Para o conservador, o divino dirige a sociedade e o indivíduo, delineando eternos direitos e deveres. Portanto, o problema político também é religioso e ético. Nada de igualdade e de uniformidade, o que vale é a variedade e o enigma da vida tradicional. Assim, o conservador concorda com a existência de ordens e classes, mas acredita que a única e verdadeira igualdade é a igualdade moral, prestigiando ao mesmo tempo a autoridade, indispensável à vida social. 

No pensamento do conservador, a propriedade privada e a liberdade ligam-se intimamente, ficando a sobrevivência de uma dependente da sobrevivência da outra. Prefere os sentimentos à razão, não confiando no sofisma e no cálculo, rejeitando a ideia de reforma. 

O conservadorismo distingue reforma e mudança, e considera legítima para a sociedade apenas a mudança, que se deve processar lentamente como acontece no corpo humano, sempre sob a direção do divino. Na mudança conservadora, se substituem elementos individuais por elementos individuais, particulares por particulares, enquanto a mudança progressista atinge a totalidade, o indesejável e o mundo que o torna possível. 

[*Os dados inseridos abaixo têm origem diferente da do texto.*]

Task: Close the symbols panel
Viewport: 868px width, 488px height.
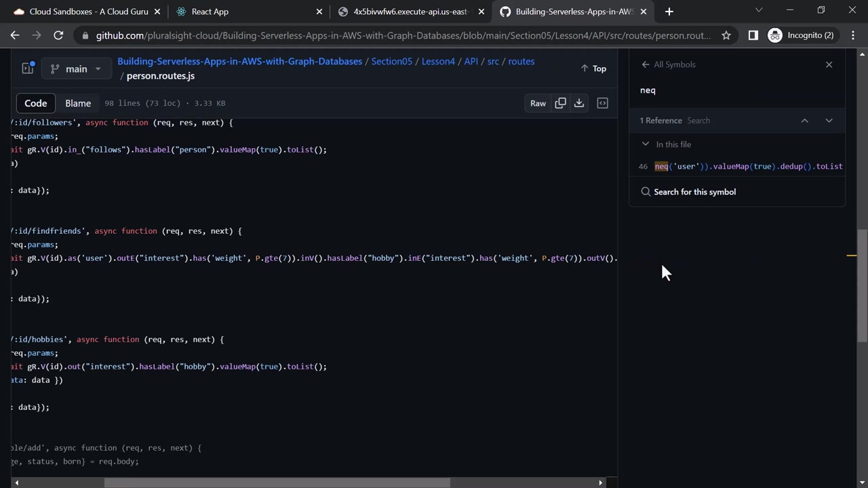Action: (x=829, y=64)
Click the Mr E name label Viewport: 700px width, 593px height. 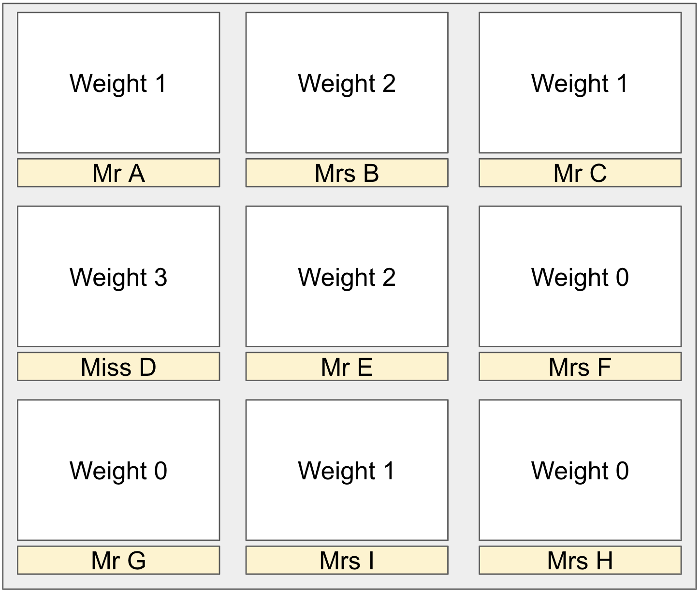[347, 367]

O que importa ao conservador é o imediato e o real, desprezando e excluindo a especulação e a hipótese. Fustiga, portanto, a generalização e o pensamento sistemático. Colocando-se o pensamento na perspectiva do tempo, o conservador fixa-se no passado, à medida que ele participa do presente (8).



Edmund Burke


Edmund Burke (1729-1797) é considerado o maior representante do conservadorismo moderno, que se inicia em 1790, com a publicação das suas Reflexões sobre a Revolução na França e sobre o Comportamento de Certas Comunidades em Londres com Relação a esse Acontecimento, nas quais está exposta a oposição entre conservação e inovação. 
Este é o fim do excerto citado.